_WHAT IS BEING ASKED:_
The only acceptable reply is the number of lines in the material below that hold "Delivery".

_EXTRACTED DATA:_
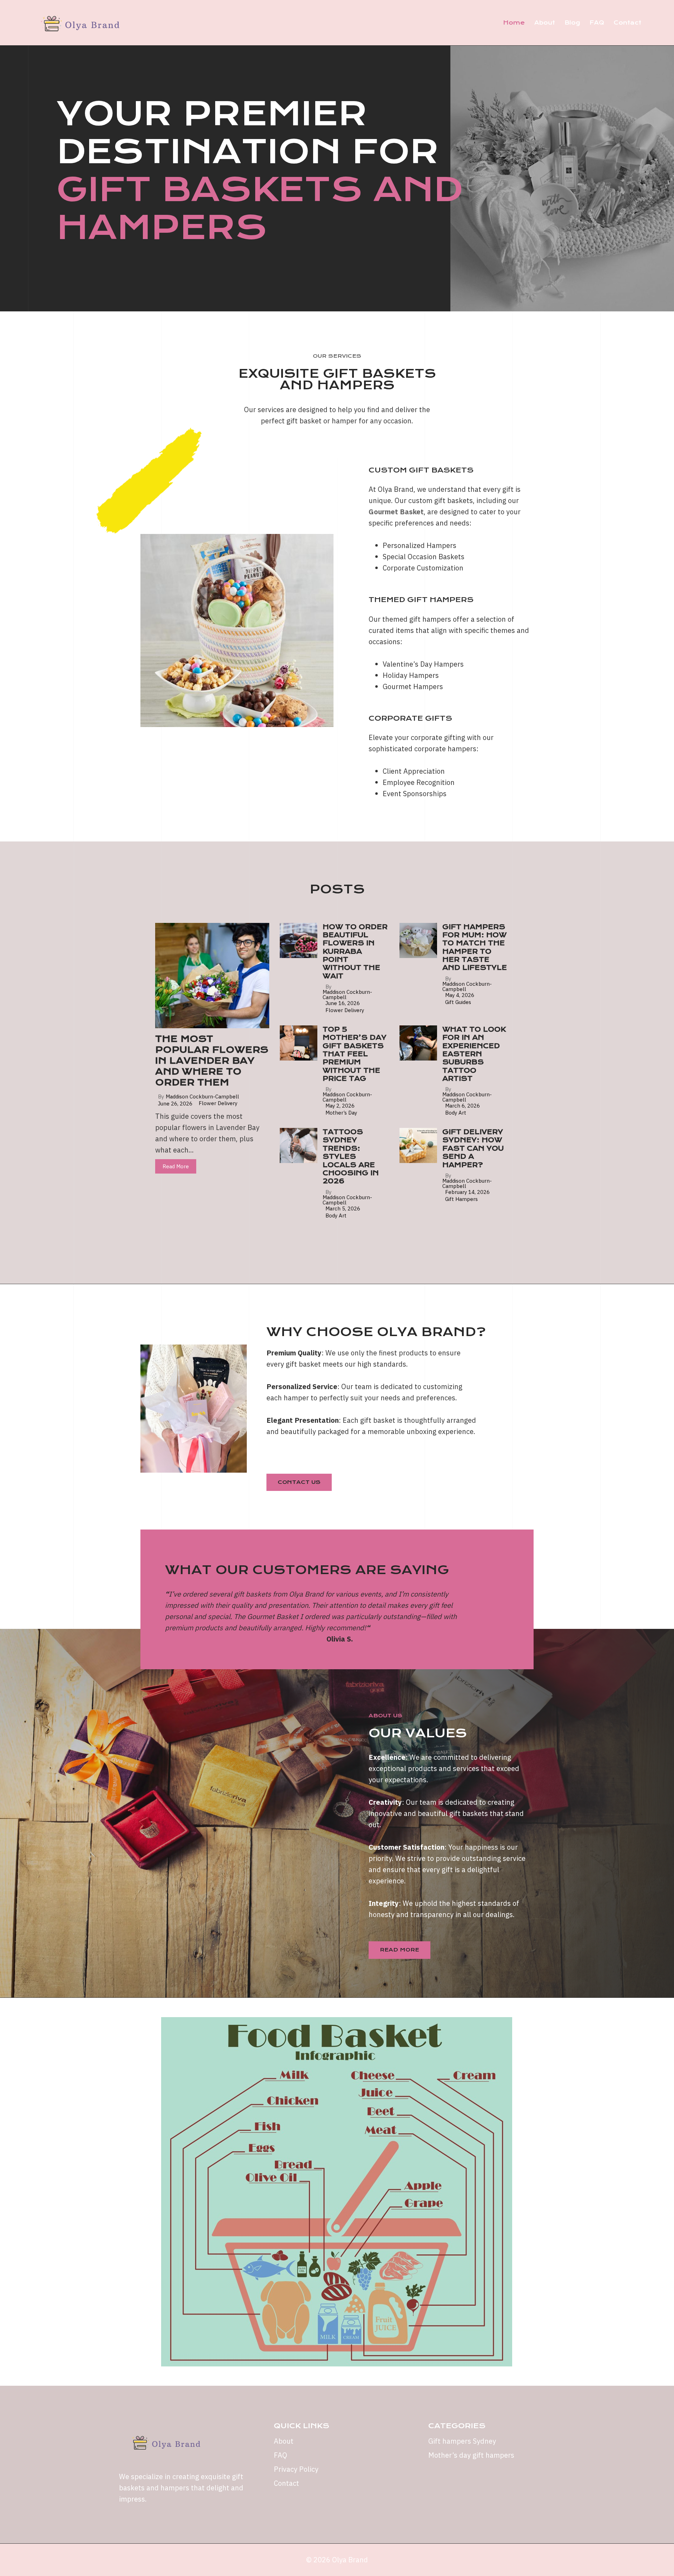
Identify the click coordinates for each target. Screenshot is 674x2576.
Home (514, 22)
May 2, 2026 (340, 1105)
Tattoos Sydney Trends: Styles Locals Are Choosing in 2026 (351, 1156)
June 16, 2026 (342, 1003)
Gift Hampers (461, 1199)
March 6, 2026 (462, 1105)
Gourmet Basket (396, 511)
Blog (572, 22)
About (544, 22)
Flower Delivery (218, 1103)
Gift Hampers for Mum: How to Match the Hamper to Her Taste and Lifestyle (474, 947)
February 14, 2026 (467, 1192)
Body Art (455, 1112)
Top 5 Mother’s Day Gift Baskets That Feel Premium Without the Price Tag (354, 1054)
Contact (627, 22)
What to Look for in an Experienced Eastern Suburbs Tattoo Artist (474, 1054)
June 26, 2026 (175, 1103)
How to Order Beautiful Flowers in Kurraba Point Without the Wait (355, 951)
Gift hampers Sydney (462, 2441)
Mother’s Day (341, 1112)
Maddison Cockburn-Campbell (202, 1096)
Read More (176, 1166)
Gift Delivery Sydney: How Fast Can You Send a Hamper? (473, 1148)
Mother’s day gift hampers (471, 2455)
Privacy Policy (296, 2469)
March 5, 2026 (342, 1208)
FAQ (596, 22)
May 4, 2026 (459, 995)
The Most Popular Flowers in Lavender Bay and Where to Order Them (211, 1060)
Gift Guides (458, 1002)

_SOLUTION:_
2